## What you are asked to do
Count how many lines of the records contain the string "Technology", with case counting, and give only that number.

## Extracted data
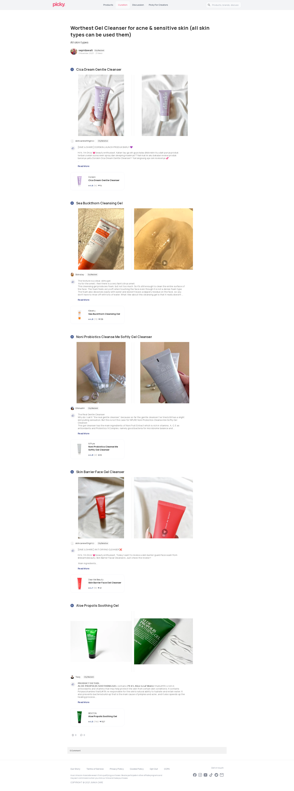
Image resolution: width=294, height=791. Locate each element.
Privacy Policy (117, 768)
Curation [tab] (122, 4)
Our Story (75, 768)
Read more (84, 166)
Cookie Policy (137, 768)
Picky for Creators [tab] (158, 4)
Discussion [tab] (138, 4)
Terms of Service (95, 768)
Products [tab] (108, 4)
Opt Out (154, 768)
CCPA (167, 768)
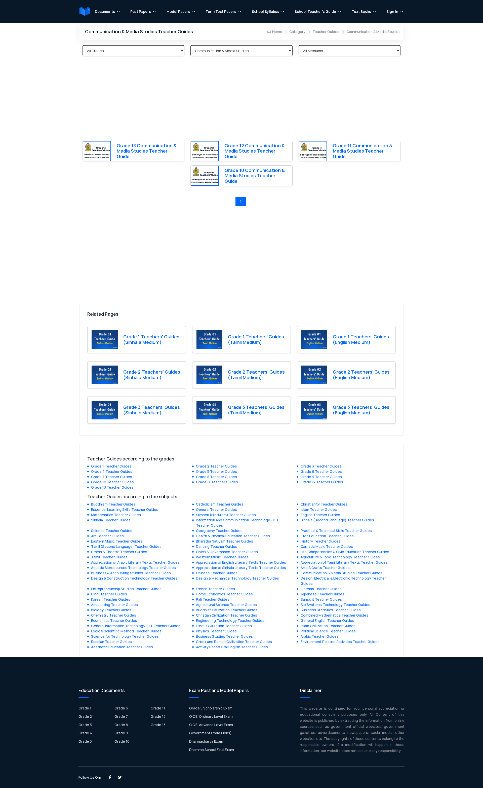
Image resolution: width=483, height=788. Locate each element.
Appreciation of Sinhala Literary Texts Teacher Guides (241, 567)
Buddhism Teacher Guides (113, 504)
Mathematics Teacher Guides (116, 514)
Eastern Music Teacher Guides (116, 541)
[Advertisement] (241, 99)
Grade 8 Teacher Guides (216, 476)
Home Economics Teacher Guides (224, 594)
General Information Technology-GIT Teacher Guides (135, 625)
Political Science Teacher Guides (328, 631)
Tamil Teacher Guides (109, 557)
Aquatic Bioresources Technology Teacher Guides (133, 567)
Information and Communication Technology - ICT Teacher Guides (237, 523)
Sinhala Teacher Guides (111, 520)
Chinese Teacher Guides (216, 572)
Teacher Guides (325, 31)
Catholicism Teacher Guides (219, 504)
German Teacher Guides (321, 588)
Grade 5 (85, 741)
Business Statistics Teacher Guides (331, 609)
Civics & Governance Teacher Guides (227, 551)
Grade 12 (158, 716)
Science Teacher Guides (111, 530)
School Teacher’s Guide (315, 11)
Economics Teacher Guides (114, 620)
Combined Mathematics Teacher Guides (334, 615)
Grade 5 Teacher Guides (216, 471)
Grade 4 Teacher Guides (111, 471)
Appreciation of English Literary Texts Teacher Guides (241, 562)
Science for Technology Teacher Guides (125, 636)
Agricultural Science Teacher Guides (226, 604)
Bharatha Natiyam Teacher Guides (224, 541)
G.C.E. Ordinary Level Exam (211, 716)
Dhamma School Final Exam (211, 749)
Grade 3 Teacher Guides (321, 466)
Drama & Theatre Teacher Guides (119, 551)
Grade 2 (85, 716)
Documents (105, 11)
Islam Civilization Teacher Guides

## Result of this task
4